Bloco de texto:
.....

A sensibilidade aguda de Cecília Meireles levou-a a um desabafo lírico no sentido de que o Poeta está acima das euforias e depressões, pois não se pode exigir sentimentos bem definidos dos vocacionados a reunir tantos sorrisos e lágrimas surgidos nos instantes da arte (“Eu canto porque o instante existe / e a minha vida está completa. / Não sou alegre nem sou triste: / sou poeta”. Início do poema “Motivo”).
Seria possível, então, partindo dessa constatação, elaborar uma música triste e alegre ao mesmo tempo?
Jorge Helder e Chico Buarque nos mostram que sim, de maneira arrebatadora. Ao cumprir o desafio lançado por Jorge, Chico contempla sua letra prenhe de uma eufórica melancolia, como quando se tem saudade. Posteriormente Jorge Helder lhe confidenciaria que sua música era tão triste, mas tão triste, que estranhamente lhe fazia sorrir.
Eu vou me permitir examinar, sob minha ótica, “Bolero Blues” (CD Carioca, Biscoito Fino, 2006), pois ali vislumbrei essa dupla face de maneira absolutamente original, obviamente sabendo que se trata de uma interpretação pessoal; afinal, saboreia-se a arte pela leitura peculiar de cada um, e é isso que torna inesgotável um trabalho artístico. Dependerá sempre do olhar do outro – tal como um espelho – a perspectiva renovada dos múltiplos labirintos que o artista pode deixar para nosso curioso percurso nas instâncias do sentimento.
Ao longo de décadas muito se falou sobre a “Garota de Ipanema”, tanto a canção como a musa que a inspirou, Helô Pinheiro. Mas é preciso mergulhar em “Bolero Blues” para descobrir uma incrível história daquela garota antes da fama. Ali se tem a predestinação do que seria no futuro a menina cheia de graça, que vem e que passa, e de um Chico ainda moço antevendo aquele doce balanço a caminho do mar.

.....

Dados:
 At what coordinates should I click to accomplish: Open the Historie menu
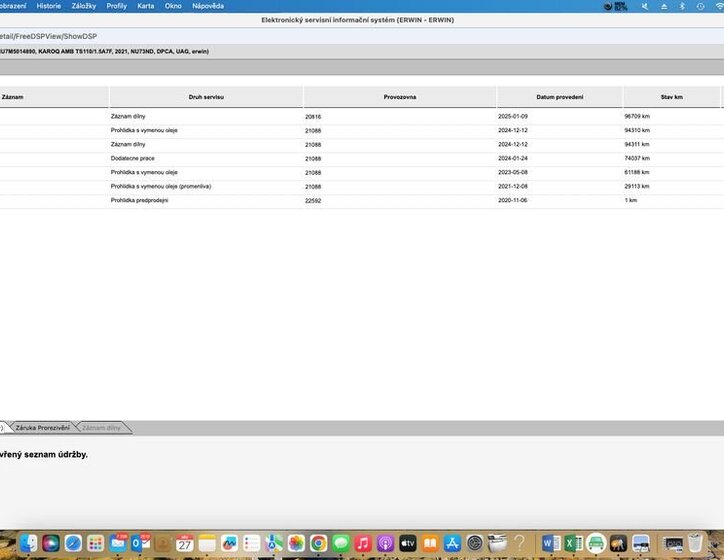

.....

Objetivo:
Transcreva o texto sobre “Bolero Blues” de "Eu vou me permitir" a "instâncias do sentimento.". A listagem não é necessária.

Tarefa concluída:
Eu vou me permitir examinar, sob minha ótica, “Bolero Blues” (CD Carioca, Biscoito Fino, 2006), pois ali vislumbrei essa dupla face de maneira absolutamente original, obviamente sabendo que se trata de uma interpretação pessoal; afinal, saboreia-se a arte pela leitura peculiar de cada um, e é isso que torna inesgotável um trabalho artístico. Dependerá sempre do olhar do outro – tal como um espelho – a perspectiva renovada dos múltiplos labirintos que o artista pode deixar para nosso curioso percurso nas instâncias do sentimento.